Su patrón se le quedó mirando y, después, se sentó en la única silla que había en la habitación.

—Itahisa no es sólo la nieta de Taoro; también es la hija de Juan Francisco González, el hombre más poderoso de la isla, más que el propio Comandante General, y el más colérico —comenzó con voz pausada—. Enamoró a su madre y esperó a que diera a luz para acusarla de brujería. Dasil murió en la cárcel, aquí mismo en el Puerto, y el hijo de perra se llevó a la niña. No es una criada, es la pupila de doña Bárbara. La viuda de Bernardo Iriarte la ha criado como a una hija, y sé de buena fuente que su matrimonio con un Betancourt de Santa Cruz ha sido ya concertado. Tu vida no valdrá un ochavo si su padre se entera de que te has atrevido a mancillarla.

—No la he mancillado. Nos amamos.

—Eso da igual.

—¿Por qué Taoro no me contó todo esto?

—Para que no hicieras lo que has hecho. Supo de vuestra atracción desde el primer momento, y también que vuestro amor sería desgraciado.

—Cogeré a Itahisa y me la llevaré lejos de aquí.

—No podrás. Nadie entra ni sale de la isla sin que González lo sepa, puedes estar seguro. Os perseguiría hasta las mismas entrañas del Echeide y no sólo te mataría a ti, también la mataría a ella. Es un hombre duro como el pedernal, sin sentimientos, a quien nadie osa hacer frente.

—¿Tampoco vos? —había preguntado él con un deje de reproche.

—Yo no me meto en sus asuntos, y él no se mete en los míos —respondió Pascual.

No partió en aquel instante; no podía desaparecer sin un adiós, y logró una hora de plazo. Pascual aceptó, pero le hizo prometer que ambos se marcharían para «La Pinada» en cuanto se hubiera despedido de la muchacha. No pensaba claudican pero debía calcular la situación con detenimiento. No le preocupaba lo que pudiera pasarle a él, pero sí, y mucho, que su patrón tuviera razón y peligrara la vida de la mujer que amaba. Tenía que haber un medio para llevársela de la isla, y él lo encontraría, ¡por sus muertos que lo encontraría!

Itahisa entendió lo que ocurría al descubrir a Pascual a la puerta de la posada, vigilante, el mosquete fuertemente asido entre las manos, y más aún al fijarse en su rostro sombrío. No hablaron, tenían prisa por amarse, por absorber con intensidad cada minuto, cada segundo de que disponían, y se amaron fundiéndose en uno, entregándose en cuerpo y alma, mezclando sus lágrimas de placer y, a la vez, de angustia.
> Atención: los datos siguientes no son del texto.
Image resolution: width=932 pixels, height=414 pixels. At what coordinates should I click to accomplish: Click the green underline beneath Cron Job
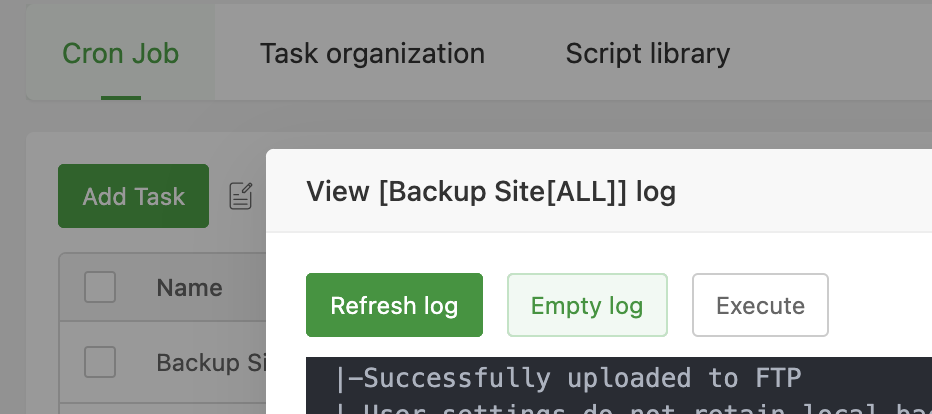pyautogui.click(x=120, y=98)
Todavía a oscuras, la acompañaron hasta la puerta trasera de la mansión Iriarte y ellos regresaron a la hacienda.

Paulino entró en la sala con una carga de leña y avivó el fuego que ya agonizaba; le miró a la espera de una seña, de una orden, pero él se hallaba a miles de leguas de allí y ni siquiera se apercibió de su presencia.

Al igual que en su noche de bodas, la evocación produjo en Julián un sudor frío en todo el cuerpo y la necesidad de descargar su amor y su furia desbocados; subió las escaleras de dos en dos y entró directamente en el dormitorio de Inexa. Ella lo esperaba despierta y, al igual que dos meses atrás, él se desvistió y se metió en el lecho en busca del bálsamo que aliviara de alguna manera su herida. En ningún momento tuvo una palabra amable, una caricia, un beso para la mujer que, sin saberlo, aplacaba su desesperación, aunque fuera sólo durante un suspiro.